At this week’s SAP Tech Ed conference in Las Vegas, BPM is definitely off the main track.  The only other BPM analyst here that I recognized is Jim Sinur of Gartner.  The keynote sessions were all about HANA, SAP’s new in-memory analytics platform that is the key to reinvigorating the entire SAP portfolio (at least the parts they still care about).  HANA-enabled BPM won’t come until 2012, but it should provide a significant performance boost (process transactions per hour) as well as powerful real-time process analytics.

But it would be a mistake to say that SAP has not made significant progress in BPM.  It has, but you had to skip the analyst sessions with the execs and go to the breakout sessions from the BPM product managers to hear about it.  Those sessions were, on the whole, excellent, many of them hands-on with the tools.  In that sense, Tech Ed is the mirror image of IBM Impact, where BPM sizzle was all over the keynotes, but almost no details were available in the breakouts.

SAP’s BPM strategy has always been unconventional, since most SAP process logic is embedded inside the Business Suite (ERP, CRM, etc.), not modeled in the NetWeaver Composition Environment.  Where conventional BPM (such as NetWeaver BPM/PI) emphasizes BPMN-based activity flow, embedded processes involve transaction events where the order of occurrence at runtime is more flexible.  SAP says both styles of process will always be needed, and their BPM portfolio aims at managing and monitoring them in combination.  That general strategy has been in place for a couple years, but now it is less a hodgepodge of disparate products and much more of a coherent platform.
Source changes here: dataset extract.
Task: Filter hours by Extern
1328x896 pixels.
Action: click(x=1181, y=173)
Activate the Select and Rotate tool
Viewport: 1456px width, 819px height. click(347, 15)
Key BPM features of version 7.31, available Q4, are BPMN-based NetWeaver Process Integration and Business Process Blueprints in SAP Solution Manager.

NetWeaver Process Integration (PI)  is an application integration platform with an adapter framework (AEX).  The new version abandons the BPEL-based CCBPM offering and replaces it with an ESB with embedded BPMN 2.0 engine.  The new version is Java-only (I think the old PI supported both ABAP and Java, which added a lot of overhead).  Unlike most BPMN-based development tools, which just model the orchestration within a single process, PI executes the collaboration logic – the message flows – as well.  That is really important in SAP end-to-end solutions, where each SAP app is modeled in a separate pool (and NetWeaver BPM in its own pool as well), so the end-to-end process model involves a lot of messaging between them.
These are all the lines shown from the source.